L’omicidio di Sebastiano Fichera viene commesso il 26 agosto 2008, in via Cairoli nel quartiere di Nesima. La vittima viene affiancata dai sicari mentre si trova a bordo del suo scooter. Gli sparano con una pistola calibro 7,65, colpendolo con precisione in testa e alla schiena. Fichera è un personaggio emergente della mafia a Catania, con alcune condanne alle spalle, e al momento del delitto è ritenuto organico alla cosca degli Sciuto-Tigna. Per trovare la chiave di volta dell’omicidio, gli inquirenti scavano nel sottobosco del traffico di droga, dove la vittima si stava ritagliando spazi sempre più importanti. Da alcuni mesi era entrato in affari con il clan rivale dei Cappello. Una comunanza d’interessi che non sarebbe stata gradita all’anziano padrino Biagio Sciuto il quale, secondo la ricostruzione dei magistrati della procura di Catania, avrebbe commissionato l’omicidio

Per gli inquirenti si rivelano preziose le intercettazioni registrate alcune settimane dopo il delitto, davanti alla tomba di Fichera. È nell’intimità del cimitero di Catania che la vedova Agata Aurichella commenta insieme alle cognate i possibili collegamenti che si celano dietro l’omicidio. Allusioni e ipotesi che hanno come destinatari l’ambiente dello stesso clan Sciuto. Secondo i familiari, Fichera non aveva versato parte dei proventi del traffico di droga nelle casse della cosca. Il 14 novembre dello stesso anno in cui viene commesso il delitto, mentre la moglie di Fichera è intenta a pulire la tomba del marito insieme alla cognata Carmela, arriva il boss del clan Cappello Sebastiano Lo Giudice. Una telecamera immortala i gesti e le voci di quella mattinata. Agata Aurichella chieda al boss «Se n’è andato?». La risposta arriva con un semplice sorriso. Un riferimento, secondo gli investigatori, a un delitto che quella stessa mattina avviene a piazza Risorgimento. A morire crivellato di colpi è Giacomo Spalletta, considerato uno dei killer di Fichera. 

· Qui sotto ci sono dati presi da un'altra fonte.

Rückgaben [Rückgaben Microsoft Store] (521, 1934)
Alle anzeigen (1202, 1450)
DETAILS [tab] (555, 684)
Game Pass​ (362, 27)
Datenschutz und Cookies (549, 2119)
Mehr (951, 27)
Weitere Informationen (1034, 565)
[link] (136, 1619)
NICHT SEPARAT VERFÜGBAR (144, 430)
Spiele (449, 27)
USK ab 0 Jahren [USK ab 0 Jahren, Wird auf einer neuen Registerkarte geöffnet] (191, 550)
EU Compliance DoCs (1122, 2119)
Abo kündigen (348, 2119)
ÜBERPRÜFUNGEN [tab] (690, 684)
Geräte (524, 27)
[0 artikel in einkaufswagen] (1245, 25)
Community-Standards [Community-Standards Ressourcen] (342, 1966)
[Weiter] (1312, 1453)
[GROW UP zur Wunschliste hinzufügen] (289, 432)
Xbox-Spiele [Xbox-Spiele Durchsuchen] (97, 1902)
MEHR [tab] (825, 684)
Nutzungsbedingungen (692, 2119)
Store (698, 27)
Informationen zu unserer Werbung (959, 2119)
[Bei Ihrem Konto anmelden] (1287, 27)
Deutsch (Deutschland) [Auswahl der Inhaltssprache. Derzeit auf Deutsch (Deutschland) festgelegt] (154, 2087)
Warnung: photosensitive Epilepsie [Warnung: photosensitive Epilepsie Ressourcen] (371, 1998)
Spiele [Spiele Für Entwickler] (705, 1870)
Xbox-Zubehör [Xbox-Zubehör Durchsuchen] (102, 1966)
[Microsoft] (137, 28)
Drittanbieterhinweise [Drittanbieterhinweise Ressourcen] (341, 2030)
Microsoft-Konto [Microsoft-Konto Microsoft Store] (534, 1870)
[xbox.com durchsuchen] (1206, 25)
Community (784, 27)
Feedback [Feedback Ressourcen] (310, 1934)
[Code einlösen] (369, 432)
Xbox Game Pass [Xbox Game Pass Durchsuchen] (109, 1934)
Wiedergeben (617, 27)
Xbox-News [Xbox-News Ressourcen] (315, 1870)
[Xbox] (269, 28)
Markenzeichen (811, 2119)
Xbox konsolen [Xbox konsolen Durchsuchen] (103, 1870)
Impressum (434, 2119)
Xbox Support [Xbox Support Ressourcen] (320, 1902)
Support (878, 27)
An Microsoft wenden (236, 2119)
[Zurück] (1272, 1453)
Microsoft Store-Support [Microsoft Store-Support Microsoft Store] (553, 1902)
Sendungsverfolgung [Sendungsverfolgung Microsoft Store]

Il nome di Fichera è finito anche in un verbale in cui il pentito Gaetano D’Aquino parla di voti e politica. Un passaggio che, proprio in questi giorni, è stato citato durante le dichiarazioni spontanee dell’ex governatore Raffaele Lombardo, nel processo in cui poi è stato assolto per voto di scambio semplice. Prima di essere ammazzato, Fichera avrebbe ricevuto da un candidato alle regionali del 2008 la promessa del pagamento di 120mila euro. Il nome fatto da D’Aquino è quello di Ascenzio Maesano, attuale sindaco di Aci Catena, in quella tornata elettorale candidato per il Pdl. Dichiarazioni che avevano portato Maesano ad annunciare una denuncia per calunnia nei confronti del collaboratore.  

Da un omicidio all’altro, la scia di sangue non si ferma. Così come le indagini. Il 3 luglio 2009 a morire nel quartiere di Zia Lisa è Raimondo Maugeri. Un boss di Cosa nostra dei Santapaola in ascesa, al vertice nel quartiere del villaggio Sant’Agata. Una storia di sangue che si lega alle fibrillazioni che in quel periodo viveva la mafia alle pendici dell’Etna. L’omicidio, secondo le dichiarazioni dei collaboratori, viene organizzato per «creare scompiglio» e gettare le basi per la successiva eliminazione del boss Nuccio Mazzei. Mai avvenuta.